The records below:

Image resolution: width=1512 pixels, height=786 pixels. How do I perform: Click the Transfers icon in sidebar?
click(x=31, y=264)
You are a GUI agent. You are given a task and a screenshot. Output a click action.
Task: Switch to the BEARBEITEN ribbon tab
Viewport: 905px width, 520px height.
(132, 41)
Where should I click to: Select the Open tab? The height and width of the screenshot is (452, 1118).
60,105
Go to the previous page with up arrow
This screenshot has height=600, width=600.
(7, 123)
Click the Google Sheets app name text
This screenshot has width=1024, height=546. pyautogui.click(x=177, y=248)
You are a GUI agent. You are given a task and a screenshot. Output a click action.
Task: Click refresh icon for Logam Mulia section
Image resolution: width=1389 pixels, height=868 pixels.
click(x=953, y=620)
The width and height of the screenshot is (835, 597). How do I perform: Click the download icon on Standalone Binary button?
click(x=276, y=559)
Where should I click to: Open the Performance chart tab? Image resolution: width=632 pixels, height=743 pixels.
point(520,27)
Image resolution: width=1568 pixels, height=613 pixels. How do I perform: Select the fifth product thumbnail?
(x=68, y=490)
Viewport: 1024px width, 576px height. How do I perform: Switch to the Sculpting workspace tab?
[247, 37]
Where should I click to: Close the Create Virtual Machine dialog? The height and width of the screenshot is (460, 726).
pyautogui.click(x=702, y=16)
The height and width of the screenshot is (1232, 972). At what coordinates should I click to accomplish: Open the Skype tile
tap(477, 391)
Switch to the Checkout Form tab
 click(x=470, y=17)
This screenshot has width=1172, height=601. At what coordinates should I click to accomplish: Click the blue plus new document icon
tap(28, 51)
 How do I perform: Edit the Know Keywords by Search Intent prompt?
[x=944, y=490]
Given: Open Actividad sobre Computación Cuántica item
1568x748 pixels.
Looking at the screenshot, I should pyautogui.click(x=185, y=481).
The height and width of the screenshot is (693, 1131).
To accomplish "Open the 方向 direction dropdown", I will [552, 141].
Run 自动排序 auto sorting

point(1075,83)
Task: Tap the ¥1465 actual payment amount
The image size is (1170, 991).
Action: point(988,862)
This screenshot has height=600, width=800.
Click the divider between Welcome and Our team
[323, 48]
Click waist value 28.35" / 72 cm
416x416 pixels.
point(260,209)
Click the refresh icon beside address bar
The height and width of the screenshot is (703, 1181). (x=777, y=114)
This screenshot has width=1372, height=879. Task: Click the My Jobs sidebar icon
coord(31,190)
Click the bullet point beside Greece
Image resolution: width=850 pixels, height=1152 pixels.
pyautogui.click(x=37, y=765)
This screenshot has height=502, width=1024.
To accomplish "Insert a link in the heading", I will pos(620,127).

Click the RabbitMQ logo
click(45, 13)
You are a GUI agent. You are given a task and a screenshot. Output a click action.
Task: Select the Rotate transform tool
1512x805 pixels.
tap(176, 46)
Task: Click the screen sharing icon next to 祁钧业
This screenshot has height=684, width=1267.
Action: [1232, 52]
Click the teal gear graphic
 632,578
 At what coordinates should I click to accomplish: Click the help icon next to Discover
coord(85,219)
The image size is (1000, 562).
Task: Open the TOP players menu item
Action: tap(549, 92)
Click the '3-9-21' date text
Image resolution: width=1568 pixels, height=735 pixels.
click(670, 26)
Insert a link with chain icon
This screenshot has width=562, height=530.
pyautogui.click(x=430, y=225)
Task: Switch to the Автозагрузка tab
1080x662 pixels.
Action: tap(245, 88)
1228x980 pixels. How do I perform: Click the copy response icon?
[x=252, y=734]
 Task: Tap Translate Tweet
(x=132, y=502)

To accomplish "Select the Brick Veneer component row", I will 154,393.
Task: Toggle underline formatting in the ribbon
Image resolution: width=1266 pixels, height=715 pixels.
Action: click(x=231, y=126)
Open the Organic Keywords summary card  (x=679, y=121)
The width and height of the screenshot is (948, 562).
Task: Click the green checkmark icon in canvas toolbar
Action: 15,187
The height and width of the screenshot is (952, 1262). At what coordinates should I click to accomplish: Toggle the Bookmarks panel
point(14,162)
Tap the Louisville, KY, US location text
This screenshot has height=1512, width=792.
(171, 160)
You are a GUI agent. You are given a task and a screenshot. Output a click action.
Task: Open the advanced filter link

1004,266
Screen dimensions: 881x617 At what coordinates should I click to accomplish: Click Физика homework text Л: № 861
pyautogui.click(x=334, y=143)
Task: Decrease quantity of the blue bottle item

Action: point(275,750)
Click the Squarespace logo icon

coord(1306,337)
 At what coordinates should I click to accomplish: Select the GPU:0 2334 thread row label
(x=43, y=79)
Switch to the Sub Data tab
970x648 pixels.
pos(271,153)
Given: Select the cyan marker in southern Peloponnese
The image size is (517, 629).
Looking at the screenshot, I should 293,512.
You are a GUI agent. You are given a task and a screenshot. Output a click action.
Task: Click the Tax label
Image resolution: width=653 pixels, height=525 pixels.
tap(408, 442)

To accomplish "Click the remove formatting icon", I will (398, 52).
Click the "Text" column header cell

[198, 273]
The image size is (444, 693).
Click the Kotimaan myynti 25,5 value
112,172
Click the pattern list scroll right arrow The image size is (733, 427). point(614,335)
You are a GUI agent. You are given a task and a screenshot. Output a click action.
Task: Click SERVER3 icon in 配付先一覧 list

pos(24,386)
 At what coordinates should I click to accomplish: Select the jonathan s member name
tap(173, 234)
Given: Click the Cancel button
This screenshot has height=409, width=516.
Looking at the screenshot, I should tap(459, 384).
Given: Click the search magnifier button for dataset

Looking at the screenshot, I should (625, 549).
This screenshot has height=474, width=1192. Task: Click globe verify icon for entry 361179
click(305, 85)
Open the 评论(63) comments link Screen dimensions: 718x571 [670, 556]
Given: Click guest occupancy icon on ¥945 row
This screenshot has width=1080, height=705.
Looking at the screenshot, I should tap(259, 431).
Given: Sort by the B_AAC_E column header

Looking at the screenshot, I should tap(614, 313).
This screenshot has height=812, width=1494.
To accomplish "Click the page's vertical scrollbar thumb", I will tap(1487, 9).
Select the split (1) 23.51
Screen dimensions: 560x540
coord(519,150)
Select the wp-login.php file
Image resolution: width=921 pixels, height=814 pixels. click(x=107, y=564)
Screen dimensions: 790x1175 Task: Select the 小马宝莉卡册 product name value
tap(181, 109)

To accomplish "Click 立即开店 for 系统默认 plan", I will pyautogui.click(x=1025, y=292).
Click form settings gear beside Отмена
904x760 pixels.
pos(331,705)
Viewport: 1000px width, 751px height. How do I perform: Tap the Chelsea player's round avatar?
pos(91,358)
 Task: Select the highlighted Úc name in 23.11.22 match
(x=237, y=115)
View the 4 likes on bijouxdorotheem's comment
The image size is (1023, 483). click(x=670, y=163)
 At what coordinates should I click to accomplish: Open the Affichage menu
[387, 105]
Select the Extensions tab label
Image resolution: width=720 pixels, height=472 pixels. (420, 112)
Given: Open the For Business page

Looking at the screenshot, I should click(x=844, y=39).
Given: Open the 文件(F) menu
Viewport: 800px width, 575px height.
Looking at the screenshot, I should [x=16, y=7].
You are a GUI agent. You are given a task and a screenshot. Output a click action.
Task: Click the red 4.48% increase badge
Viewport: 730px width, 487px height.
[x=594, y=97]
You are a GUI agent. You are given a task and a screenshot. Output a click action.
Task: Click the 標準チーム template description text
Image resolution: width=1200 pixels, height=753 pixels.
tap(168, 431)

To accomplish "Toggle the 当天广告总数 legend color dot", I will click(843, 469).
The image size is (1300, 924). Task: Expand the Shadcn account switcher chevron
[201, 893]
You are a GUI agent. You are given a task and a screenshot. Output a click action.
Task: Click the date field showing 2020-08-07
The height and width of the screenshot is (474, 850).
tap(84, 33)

End of The records.

Work request:
Each line above that includes "Insert" should be shown.

Result below:
To accomplish "Insert a link in the heading", I will pos(620,127).
Insert a link with chain icon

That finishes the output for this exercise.